Secondo la Commissione, tali pratiche costituiscono un abuso della posizione dominante nel mercato dell'intermediazione pubblicitaria nei motori di ricerca, che impedisce una concorrenza basata sul merito. Google, infatti, detiene una posizione dominante nel mercato dell'intermediazione pubblicitaria nei motori di ricerca nello Spazio economico europeo (SEE) almeno dal 2006: tra il 2006 e il 2016 Google deteneva una quota di mercato superiore al 70%. Inoltre, nel 2016 Google aveva detenuto quote generalmente superiori al 90% nei mercati nazionali della ricerca generica e superiori al 75% nella maggior parte dei mercati nazionali della pubblicità collegata alle ricerche.

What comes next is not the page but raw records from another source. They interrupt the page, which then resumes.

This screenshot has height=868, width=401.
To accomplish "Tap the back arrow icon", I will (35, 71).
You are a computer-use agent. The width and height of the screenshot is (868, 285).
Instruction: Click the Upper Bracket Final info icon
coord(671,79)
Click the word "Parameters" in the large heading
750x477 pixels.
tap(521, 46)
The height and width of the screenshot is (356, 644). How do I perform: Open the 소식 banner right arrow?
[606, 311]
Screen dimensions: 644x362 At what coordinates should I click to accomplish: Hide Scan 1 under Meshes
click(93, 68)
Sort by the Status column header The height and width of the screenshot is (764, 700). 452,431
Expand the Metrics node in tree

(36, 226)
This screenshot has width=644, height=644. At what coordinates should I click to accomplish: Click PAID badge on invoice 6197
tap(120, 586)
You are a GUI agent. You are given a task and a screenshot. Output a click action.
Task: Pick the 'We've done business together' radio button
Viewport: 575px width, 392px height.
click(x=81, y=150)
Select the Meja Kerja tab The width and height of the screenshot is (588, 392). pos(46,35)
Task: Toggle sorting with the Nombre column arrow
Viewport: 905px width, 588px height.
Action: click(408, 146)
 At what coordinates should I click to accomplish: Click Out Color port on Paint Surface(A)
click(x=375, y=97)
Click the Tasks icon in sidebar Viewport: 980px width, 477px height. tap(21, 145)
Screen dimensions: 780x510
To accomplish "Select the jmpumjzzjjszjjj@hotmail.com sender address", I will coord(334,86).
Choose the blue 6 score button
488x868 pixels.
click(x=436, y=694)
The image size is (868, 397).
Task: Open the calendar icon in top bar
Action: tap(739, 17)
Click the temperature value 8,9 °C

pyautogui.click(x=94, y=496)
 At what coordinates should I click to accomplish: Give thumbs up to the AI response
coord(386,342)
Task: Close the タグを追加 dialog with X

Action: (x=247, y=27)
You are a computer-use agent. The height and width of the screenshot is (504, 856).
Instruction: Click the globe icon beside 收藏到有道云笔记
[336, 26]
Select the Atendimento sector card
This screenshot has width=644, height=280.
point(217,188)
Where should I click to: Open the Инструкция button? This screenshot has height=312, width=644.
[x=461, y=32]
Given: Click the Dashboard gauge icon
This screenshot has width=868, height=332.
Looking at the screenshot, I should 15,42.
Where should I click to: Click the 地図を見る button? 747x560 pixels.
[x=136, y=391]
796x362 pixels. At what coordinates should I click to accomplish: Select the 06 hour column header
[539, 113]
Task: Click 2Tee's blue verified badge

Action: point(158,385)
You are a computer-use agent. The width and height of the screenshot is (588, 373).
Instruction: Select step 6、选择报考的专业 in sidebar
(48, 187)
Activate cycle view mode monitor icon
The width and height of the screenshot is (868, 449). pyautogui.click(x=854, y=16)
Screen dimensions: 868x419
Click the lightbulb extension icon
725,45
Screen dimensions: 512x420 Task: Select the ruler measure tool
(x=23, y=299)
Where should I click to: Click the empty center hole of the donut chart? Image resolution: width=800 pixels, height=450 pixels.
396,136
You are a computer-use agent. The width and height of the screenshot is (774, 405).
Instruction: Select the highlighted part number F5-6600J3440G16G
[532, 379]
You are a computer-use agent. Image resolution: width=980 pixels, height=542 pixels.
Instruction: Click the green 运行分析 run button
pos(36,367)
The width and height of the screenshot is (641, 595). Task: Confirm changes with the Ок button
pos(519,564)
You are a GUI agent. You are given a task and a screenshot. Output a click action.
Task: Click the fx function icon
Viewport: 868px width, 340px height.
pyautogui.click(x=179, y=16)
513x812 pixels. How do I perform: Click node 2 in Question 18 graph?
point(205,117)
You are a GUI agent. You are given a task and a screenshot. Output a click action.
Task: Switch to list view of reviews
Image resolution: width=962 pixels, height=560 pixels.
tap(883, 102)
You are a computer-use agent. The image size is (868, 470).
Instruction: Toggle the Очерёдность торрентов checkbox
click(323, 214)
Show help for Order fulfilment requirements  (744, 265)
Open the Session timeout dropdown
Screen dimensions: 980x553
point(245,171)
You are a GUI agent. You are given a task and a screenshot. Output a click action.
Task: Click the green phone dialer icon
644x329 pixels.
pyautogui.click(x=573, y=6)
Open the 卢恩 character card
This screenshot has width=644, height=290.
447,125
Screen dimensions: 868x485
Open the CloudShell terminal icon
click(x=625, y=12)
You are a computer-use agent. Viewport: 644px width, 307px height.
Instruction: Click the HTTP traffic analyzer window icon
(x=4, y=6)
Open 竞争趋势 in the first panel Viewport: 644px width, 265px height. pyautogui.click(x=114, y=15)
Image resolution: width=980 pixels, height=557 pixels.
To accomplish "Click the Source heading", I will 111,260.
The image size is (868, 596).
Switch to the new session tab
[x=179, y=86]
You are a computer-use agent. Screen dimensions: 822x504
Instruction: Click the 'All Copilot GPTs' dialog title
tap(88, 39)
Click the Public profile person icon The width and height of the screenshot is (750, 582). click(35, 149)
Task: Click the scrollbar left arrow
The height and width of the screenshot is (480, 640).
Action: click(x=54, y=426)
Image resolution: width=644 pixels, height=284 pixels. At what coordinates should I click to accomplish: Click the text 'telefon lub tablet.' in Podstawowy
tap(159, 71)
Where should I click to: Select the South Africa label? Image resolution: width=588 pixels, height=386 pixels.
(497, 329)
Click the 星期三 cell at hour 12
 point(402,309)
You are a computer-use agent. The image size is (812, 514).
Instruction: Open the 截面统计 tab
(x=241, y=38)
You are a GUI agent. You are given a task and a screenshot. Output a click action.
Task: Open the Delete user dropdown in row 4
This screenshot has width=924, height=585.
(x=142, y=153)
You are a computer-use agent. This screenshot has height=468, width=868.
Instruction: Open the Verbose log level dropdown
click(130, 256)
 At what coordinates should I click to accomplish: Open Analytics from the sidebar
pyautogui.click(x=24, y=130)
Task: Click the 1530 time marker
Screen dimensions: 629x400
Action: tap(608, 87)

La Commissione ha rilevato che la condotta di Google ha danneggiato la concorrenza ed i consumatori, altresì limitando l’innovazione. I concorrenti di Google non sono stati infatti in grado di crescere e di offrire servizi di intermediazione pubblicitaria alternativi a quelli di Google. Di conseguenza, i proprietari dei siti web disponevano di opzioni più limitate per monetizzare gli spazi e sono stati costretti ad affidarsi quasi esclusivamente a Google.

L’ammenda inflitta dalla Commissione ammonta a circa 1,49 miliardi di euro e corrisponde al 1,29% del fatturato di Google nel 2018. L’importo della sanzione tiene conto della durata e della gravità dell'infrazione ed è stato calcolato sulla base del valore delle entrate di Google provenienti dall'intermediazione pubblicitaria nei motori di ricerca nel SEE, nel rispetto degli Orientamenti per il calcolo delle ammende del 2006.

Non è la prima volta che la Commissione sanziona Google per pratiche restrittive della concorrenza. Nel luglio 2018, la Commissione aveva inflitto a Google una sanzione record di circa 4,34 miliardi di euro per la violazione dell’articolo 102 del Trattato sul Funzionamento dell’Unione Europea (TFUE), con riferimento al mercato dei dispositivi mobili Android5 . Inoltre, nel giugno 2017 la Commissione aveva imposto a Google una sanzione di circa 2,42 miliardi di euro per abuso di posizione dominante in relazione al servizio di comparazione dei prezzi online Google Shopping.